Frankel et al (36) related birth weight and body mass in middle age with the incidence of coronary heart disease in later life. They concluded, "the association between birthweight and risk of coronary heart disease cannot be explained by associations with childhood or adulthood socio-economic status. Nor do conventional risk factors for coronary heart disease in adulthood account for the association. However, there is an important interaction between birthweight and BMI [body mass index], such that the increased risk of coronary heart disease associated with low birthweight is restricted to people who have a high BMI in adulthood. Risk of coronary heart disease seems to be defined by the combined effect of early life and later-life exposures." Eriksson et al (37) found evidence that the highest death rate in a cohort of men born in Helsinki in the period 1924–1933 occurred in boys who were thin at birth, but whose weight caught up, so that they had an average or above average body mass from the age of 7 y. In a more recent study, it was shown that children who showed catch-up growth between 0 and 2 y of life were fatter and had more central fat distribution at 5 y of age than did other children, both of which are risk factors for cardiovascular disease later in life (38). These studies together indicate that not only low birth weight, but also rapid catch-up growth is related to a higher incidence of cardiovascular disease in later life. A nutritional intake leading to catch-up growth therefore might be beneficial for brain development. At the same time, it might also lead to a higher incidence of cardiovascular disease in later life.

POSTNATAL MALNUTRITION

Recently, Lucas et al published several articles in which they suggested that relative undernutrition early in life in preterm infants might have beneficial effects in later life (39–42). In a first paper, they showed that preterm infants receiving banked breast milk in the early neonatal period, a nutrition considered today as insufficient to obtain adequate growth, had a lower blood pressure at 13–16 y than did infants receiving a preterm formula (39). Using the same cohort of infants, they observed a lower insulin resistance in infants who received a lower nutrient diet in early life (40). Also, a lower C-reactive protein value and ratio of LDL to HDL was observed in these infants (41). Finally, better vascular health in 13–16-y-old adolescents was found in the group with the largest weight loss after birth (42). Their last results at least need further confirmation because the physiology behind this observation is unclear. The results of the other studies of Lucas et al also need confirmation, because the group of preterm infants received a variety of feedings in the neonatal period, and the percentage of patients originally included and studied at 13–16 y of age was remarkably low.
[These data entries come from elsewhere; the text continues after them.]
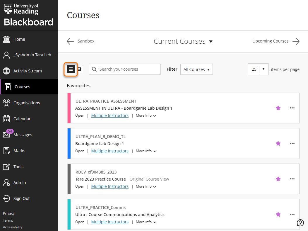Toggle the star on Tara 2023 Practice Course
The image size is (308, 231).
[x=278, y=179]
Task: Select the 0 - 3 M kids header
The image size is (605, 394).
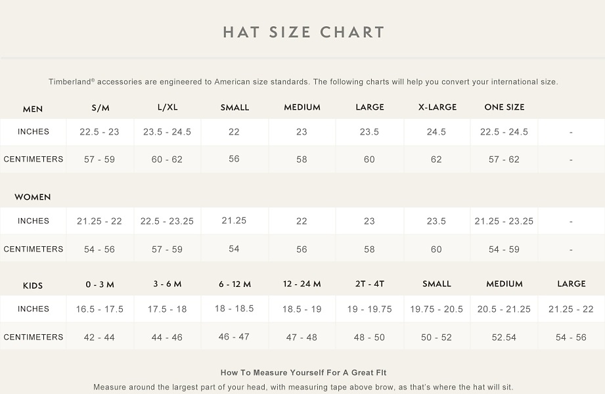Action: (100, 284)
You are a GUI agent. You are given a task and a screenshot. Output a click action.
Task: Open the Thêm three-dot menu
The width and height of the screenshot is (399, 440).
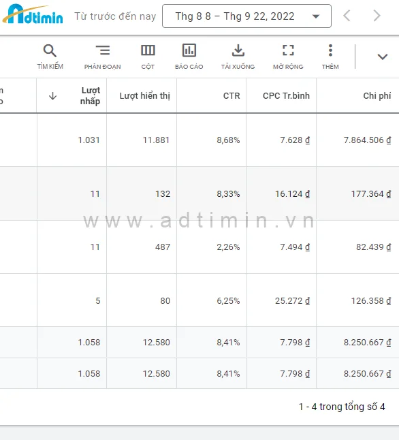coord(330,57)
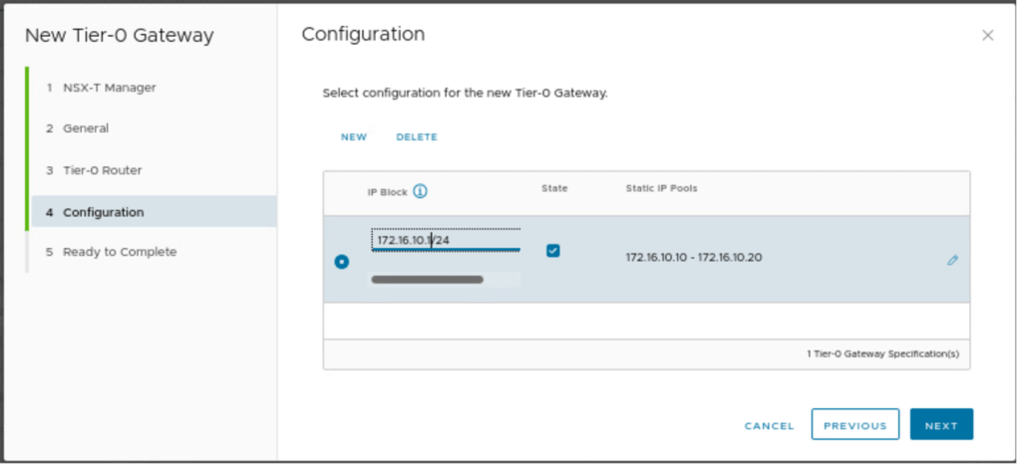
Task: Jump to the Ready to Complete step
Action: click(119, 252)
Is it possible to answer our initial question, "Can extrauterine growth approximate intrauterine growth? Should it? " Unfortunately, despite the many studies conducted, too many unanswered questions remain. The data underlying the intrauterine growth curve as well as the so-called reference fetus are weak. Basically, it is impossible to use these as a gold standard. Second, preterm infants are in a completely different environment compared with the fetus and receive a very different nutrition. The higher fat accretion of preterm infants compared with term infants might well be an adaptation to extrauterine life, for instance to improve thermoregulation and to increase body energy stores. Preterm infants often lose weight after birth. This might have a negative effect on neurodevelopmental outcome. What the effect on physical health is in later life is unclear. The same applies to catch-up growth. Catch-up growth seems to have advantages for neurodevelopmental outcome, but might be negative for cardiovascular health.